*Written task*
Tally the lines in the records below that contain the word "grid". Reply with the number alone.

>> BEGIN Supplied records

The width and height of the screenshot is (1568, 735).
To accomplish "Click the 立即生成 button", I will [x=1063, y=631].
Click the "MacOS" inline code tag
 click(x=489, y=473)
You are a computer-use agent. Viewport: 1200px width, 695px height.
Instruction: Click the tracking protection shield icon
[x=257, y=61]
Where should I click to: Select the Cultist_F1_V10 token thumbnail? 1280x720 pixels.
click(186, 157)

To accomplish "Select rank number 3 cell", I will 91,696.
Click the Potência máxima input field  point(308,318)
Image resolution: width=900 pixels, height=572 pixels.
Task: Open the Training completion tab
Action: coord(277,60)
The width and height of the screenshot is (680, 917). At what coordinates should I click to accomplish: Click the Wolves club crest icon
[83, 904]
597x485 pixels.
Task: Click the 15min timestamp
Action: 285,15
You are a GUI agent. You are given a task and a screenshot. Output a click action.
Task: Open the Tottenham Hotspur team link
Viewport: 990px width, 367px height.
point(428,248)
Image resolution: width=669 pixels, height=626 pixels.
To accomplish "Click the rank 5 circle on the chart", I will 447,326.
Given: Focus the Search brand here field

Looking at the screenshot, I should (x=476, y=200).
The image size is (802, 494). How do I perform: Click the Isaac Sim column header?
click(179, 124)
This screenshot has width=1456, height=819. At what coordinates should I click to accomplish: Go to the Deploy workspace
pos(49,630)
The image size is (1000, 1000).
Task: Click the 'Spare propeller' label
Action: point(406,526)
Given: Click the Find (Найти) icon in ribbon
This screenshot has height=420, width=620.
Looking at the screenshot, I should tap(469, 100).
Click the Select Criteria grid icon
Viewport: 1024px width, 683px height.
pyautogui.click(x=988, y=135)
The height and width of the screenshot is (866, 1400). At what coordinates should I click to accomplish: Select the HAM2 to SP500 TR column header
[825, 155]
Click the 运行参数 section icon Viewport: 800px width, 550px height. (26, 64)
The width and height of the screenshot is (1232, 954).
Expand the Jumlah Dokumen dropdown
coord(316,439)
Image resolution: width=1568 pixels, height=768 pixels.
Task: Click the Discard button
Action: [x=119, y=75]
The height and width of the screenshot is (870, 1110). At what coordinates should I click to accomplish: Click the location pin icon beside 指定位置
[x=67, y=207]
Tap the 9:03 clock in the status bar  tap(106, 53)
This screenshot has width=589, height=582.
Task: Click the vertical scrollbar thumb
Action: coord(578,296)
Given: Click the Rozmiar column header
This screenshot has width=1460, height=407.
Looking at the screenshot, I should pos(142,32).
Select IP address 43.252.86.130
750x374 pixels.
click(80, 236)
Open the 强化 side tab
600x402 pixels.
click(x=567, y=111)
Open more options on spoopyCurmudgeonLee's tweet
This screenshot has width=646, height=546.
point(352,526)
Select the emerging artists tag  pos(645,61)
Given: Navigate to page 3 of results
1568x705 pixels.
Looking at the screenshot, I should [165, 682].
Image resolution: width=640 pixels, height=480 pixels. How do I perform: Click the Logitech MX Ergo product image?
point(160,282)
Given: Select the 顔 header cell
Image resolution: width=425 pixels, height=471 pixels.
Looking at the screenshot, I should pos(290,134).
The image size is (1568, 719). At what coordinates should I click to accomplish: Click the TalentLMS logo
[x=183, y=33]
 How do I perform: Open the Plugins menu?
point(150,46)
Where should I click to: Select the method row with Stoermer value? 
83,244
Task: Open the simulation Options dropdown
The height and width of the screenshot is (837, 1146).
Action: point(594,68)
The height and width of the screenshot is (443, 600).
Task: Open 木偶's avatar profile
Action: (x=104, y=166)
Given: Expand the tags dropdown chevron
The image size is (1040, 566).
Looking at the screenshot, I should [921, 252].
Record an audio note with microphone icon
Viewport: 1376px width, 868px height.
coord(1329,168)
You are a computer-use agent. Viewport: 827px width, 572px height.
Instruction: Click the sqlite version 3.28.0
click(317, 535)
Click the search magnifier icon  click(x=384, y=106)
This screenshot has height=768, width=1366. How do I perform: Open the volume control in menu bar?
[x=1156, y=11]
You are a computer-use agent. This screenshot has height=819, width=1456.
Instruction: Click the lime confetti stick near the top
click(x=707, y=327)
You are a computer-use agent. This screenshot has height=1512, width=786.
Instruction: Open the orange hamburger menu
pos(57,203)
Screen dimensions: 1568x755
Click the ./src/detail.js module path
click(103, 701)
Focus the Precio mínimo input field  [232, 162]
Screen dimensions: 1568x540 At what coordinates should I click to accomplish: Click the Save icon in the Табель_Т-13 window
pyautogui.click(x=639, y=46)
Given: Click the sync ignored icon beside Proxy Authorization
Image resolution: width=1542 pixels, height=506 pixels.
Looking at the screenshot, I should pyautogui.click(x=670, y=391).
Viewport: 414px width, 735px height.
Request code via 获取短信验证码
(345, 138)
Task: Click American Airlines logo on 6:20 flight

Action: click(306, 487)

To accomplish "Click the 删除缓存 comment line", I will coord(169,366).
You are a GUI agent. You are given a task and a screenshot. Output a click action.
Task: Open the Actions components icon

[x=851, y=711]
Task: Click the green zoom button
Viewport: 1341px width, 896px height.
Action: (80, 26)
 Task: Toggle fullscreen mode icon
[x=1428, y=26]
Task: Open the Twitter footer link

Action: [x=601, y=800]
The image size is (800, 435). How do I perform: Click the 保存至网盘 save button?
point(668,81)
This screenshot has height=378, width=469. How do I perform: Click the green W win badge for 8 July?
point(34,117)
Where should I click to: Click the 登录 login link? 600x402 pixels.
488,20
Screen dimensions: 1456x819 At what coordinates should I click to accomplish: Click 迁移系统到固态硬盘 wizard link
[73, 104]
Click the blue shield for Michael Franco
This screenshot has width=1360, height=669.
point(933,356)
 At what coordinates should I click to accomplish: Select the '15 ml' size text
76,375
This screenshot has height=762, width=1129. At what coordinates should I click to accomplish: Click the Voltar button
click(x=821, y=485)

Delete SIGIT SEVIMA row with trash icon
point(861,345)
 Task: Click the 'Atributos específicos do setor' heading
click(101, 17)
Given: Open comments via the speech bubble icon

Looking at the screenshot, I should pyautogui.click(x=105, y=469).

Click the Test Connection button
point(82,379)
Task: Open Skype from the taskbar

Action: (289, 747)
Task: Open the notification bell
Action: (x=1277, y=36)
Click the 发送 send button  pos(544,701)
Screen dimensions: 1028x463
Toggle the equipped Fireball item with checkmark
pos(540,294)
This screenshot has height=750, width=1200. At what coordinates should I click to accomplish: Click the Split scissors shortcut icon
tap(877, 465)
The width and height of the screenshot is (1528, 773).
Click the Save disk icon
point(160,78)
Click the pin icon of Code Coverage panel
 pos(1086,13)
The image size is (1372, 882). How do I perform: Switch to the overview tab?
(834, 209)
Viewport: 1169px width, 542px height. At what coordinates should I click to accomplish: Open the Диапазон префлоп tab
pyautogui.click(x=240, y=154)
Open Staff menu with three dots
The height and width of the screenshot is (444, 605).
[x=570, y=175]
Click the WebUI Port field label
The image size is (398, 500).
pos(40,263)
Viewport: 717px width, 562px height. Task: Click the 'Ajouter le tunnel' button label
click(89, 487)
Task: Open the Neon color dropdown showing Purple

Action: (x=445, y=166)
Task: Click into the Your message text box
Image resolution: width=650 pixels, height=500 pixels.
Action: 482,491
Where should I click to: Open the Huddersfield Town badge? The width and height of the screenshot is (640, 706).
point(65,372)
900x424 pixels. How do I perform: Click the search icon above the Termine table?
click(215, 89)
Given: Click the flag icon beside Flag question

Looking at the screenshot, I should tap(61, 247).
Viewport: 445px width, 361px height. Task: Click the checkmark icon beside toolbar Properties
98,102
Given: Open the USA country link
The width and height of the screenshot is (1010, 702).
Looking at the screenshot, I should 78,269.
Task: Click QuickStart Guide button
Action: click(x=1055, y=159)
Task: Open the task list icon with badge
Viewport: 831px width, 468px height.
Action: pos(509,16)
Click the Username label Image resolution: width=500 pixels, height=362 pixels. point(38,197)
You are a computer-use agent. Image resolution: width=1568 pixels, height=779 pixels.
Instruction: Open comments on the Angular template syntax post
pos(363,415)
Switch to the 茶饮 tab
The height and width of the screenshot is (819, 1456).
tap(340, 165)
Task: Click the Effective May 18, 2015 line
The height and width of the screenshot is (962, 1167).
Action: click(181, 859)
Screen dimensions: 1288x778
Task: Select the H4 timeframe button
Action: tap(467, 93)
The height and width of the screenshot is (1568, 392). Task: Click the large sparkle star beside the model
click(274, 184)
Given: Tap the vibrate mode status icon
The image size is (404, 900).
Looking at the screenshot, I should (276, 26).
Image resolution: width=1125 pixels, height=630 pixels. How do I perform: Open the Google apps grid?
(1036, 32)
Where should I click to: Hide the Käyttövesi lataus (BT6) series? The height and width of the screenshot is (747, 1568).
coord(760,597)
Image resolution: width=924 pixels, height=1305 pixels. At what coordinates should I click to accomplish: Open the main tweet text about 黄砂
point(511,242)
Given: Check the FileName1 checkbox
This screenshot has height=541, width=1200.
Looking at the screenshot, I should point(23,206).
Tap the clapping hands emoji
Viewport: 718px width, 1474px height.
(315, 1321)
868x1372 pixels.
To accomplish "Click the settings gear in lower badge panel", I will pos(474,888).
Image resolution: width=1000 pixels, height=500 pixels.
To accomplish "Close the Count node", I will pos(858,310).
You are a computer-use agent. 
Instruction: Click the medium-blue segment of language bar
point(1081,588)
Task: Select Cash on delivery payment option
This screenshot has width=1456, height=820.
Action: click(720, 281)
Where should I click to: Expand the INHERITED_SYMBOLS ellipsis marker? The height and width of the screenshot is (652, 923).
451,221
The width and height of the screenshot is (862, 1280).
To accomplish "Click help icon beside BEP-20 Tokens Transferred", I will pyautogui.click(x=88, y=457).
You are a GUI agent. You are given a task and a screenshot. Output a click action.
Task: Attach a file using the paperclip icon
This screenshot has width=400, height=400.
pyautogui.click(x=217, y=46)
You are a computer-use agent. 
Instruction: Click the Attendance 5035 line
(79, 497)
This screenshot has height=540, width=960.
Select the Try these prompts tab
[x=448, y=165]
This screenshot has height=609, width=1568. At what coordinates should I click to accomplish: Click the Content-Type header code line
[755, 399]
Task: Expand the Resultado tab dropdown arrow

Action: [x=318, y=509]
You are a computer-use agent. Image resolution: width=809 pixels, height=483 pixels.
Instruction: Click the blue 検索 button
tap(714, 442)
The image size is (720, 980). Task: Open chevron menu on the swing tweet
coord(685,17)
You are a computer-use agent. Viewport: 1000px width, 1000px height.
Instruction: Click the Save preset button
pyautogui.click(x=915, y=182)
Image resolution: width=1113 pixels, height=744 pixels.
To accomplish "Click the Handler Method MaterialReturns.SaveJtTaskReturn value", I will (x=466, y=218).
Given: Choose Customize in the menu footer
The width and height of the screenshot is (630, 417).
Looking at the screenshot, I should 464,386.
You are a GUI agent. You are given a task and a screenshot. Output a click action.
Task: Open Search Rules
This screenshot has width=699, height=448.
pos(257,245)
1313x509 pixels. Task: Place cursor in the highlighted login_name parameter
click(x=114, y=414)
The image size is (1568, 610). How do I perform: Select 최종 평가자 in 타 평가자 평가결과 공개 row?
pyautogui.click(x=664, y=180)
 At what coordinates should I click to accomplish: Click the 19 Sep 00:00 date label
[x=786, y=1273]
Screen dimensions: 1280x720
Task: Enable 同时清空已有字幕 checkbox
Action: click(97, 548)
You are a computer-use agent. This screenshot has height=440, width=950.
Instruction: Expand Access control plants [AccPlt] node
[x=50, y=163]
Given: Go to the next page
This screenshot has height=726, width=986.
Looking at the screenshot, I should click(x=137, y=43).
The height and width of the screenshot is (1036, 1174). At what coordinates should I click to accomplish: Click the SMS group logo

>> END Supplied records

*The completed task*
2